First, the world has, finally, become alert to the challenge China poses to their economies as well as to rule of law and the trading system generally. This is not new for the U.S. I’ve talked about it on numerous occasions, and the president’s national security strategy focuses on it. The new development is that others are beginning to see things the same way, particularly in Europe, which has historically lagged in its concern about China. In all cases, governments are led by their business communities which are gradually falling out of love with the Chinese market and recognizing the long-term challenge to their competitive survival that China represents. Many are still reluctant to sacrifice their short-term profits, so their support is quiet, but it is still support. This will not play out easily, as the Chinese are masterful users of both soft power and retaliation, but the battle is now joined, and both sides know it.
Second, in its search for new tools to advance its trade policy, the administration has discovered an old one – our antidumping and countervailing duty laws. While these laws have their limitations – they are narrowly focused, time consuming and expensive for companies to pursue – they have the advantage of being WTO consistent and comfortably in the basket of tools countries are allowed to use to defend their interests. In addition, they are appropriate tools for tackling what will be the next major issue – the massive subsidies the Chinese are planning for the high tech sectors identified in their “Made in China 2025” report. We should expect to see more of these cases brought by companies and initiated by the administration. Good news for the trade bar!
Third, the administration’s broad skepticism about multilateralism threatens the World Trade Organization. Already under fire for its inability to complete the Doha Round and much of anything else, aside from the Trade Facilitation Agreement, the administration is raising new doubts about its procedures – the fight over the Appellate Body – and about multilateralism itself.
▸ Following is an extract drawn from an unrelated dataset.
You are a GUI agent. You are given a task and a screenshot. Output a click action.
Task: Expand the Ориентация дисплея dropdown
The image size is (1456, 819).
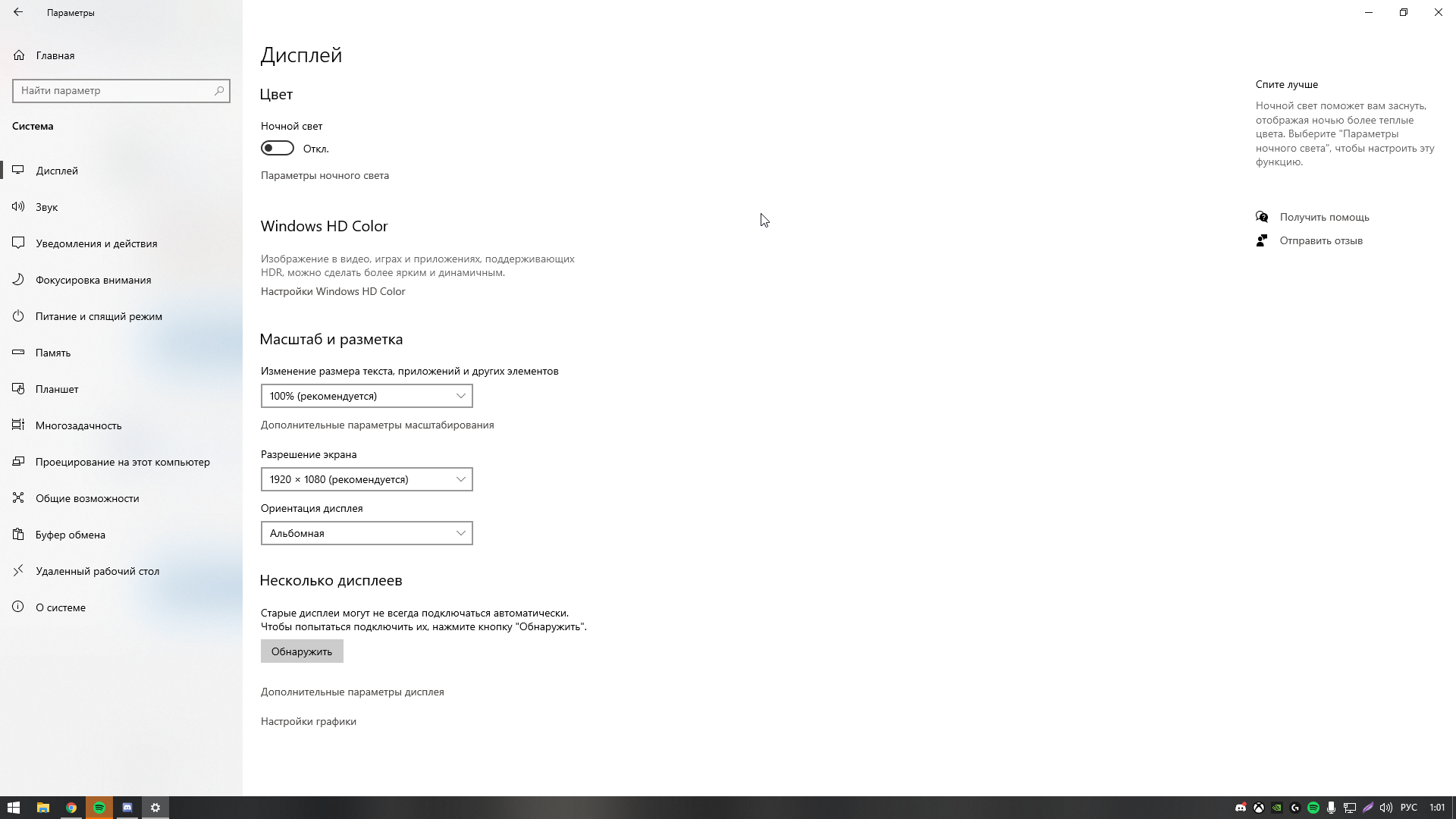tap(366, 533)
Treasury Under Secretary for International Affairs David Malpass summarized administration views succinctly in a November 30 speech to the Council on Foreign Relations in New York: “Our view is that multilateralism has gone substantially too far, to the point where it is hurting U.S. and global growth.” This adds to the centrifugal forces pulling the WTO apart and gives support to those like India and China who would use it for their own ends rather than strengthening it as a symbol of the rule of law in the international marketplace.
Fourth, investment restrictions are becoming a new battleground. On the inbound side, concern about national security has grown significantly, culminating in the introduction of legislation to update and reform the Committee on Foreign Investment in the US (CFIUS). Thus far it has been criticized from the left as not going far enough (primarily because it does not include a “net benefit” test in addition to the existing national security test) and by the business community for going too far and discouraging new investment. That makes its fate uncertain despite its hype, although if the president decides to actively support it, that should be enough to get a version of it through. On the outbound side, the administration’s preference for keeping investment at home has repeatedly been made clear by Amb. Lighthizer and others. Whether that leads to policy change or simply bullying and intimidation remains to be seen.
These latter two trends are disturbing. They reflect a willingness to close the U.S. off from the world based on the idea that the world is taking advantage of us. The truth is the opposite – we largely designed the world we are living in and have benefited enormously from it. Trying to turn back the clock will go down in history as an epic mistake that will deprive future generations of jobs and growth.
Of course, from the viewpoint of a commentator, it means there will be a lot to write about, and you’ll be hearing from me next year!